### STATED EXERCISE
Swap "click action" for "tap action" in the items from the line containing "You are a GUI" through the line containing "pos(791,320)", inclusive, and write those lines out again with nothing else changed. Leave the pictures out.

### LISTING

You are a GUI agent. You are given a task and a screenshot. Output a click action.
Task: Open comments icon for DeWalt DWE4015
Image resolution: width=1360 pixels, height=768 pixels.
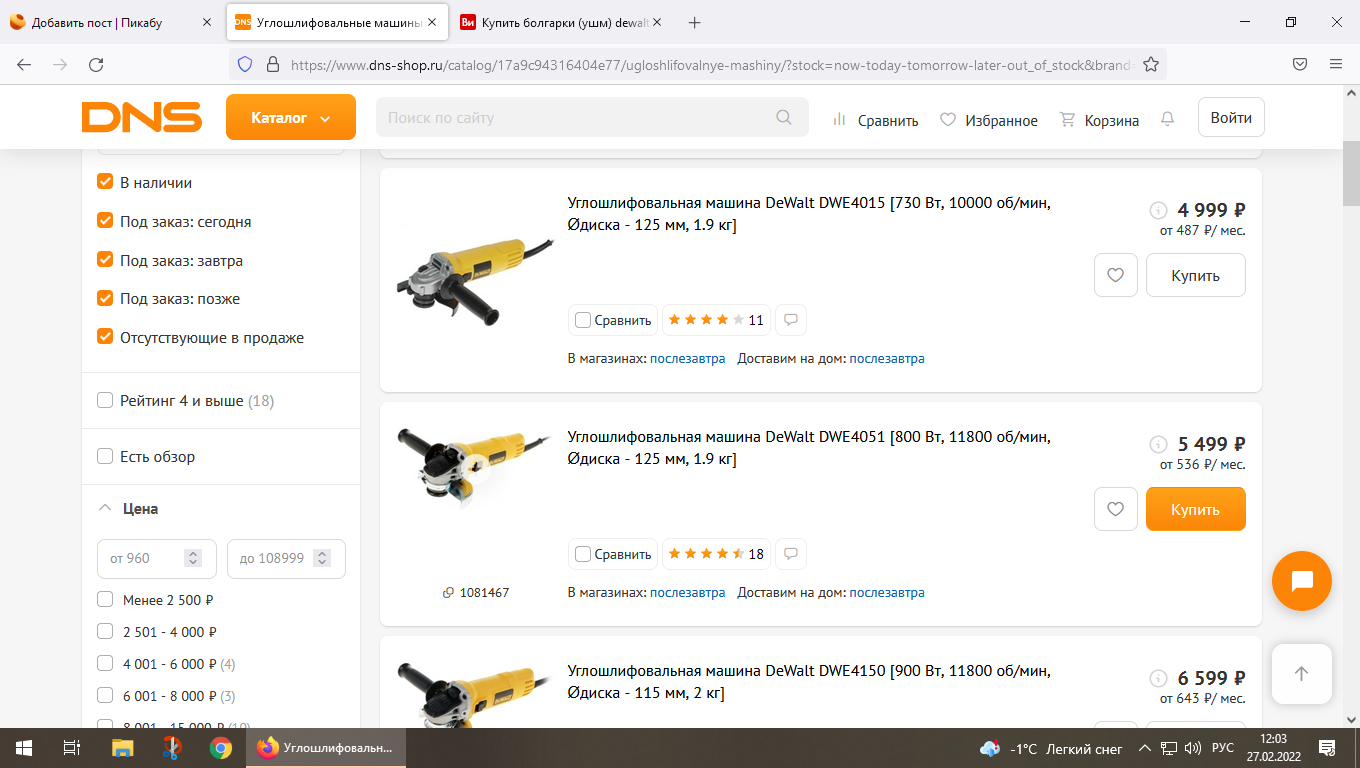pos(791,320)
...
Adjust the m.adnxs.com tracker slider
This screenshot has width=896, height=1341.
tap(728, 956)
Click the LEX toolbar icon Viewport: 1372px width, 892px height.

### RESPONSE TO THE EXERCISE
You are a GUI agent. You are given a task and a screenshot. Output a tap action.
Task: Open comments icon for DeWalt DWE4015
Image resolution: width=1360 pixels, height=768 pixels.
pos(791,320)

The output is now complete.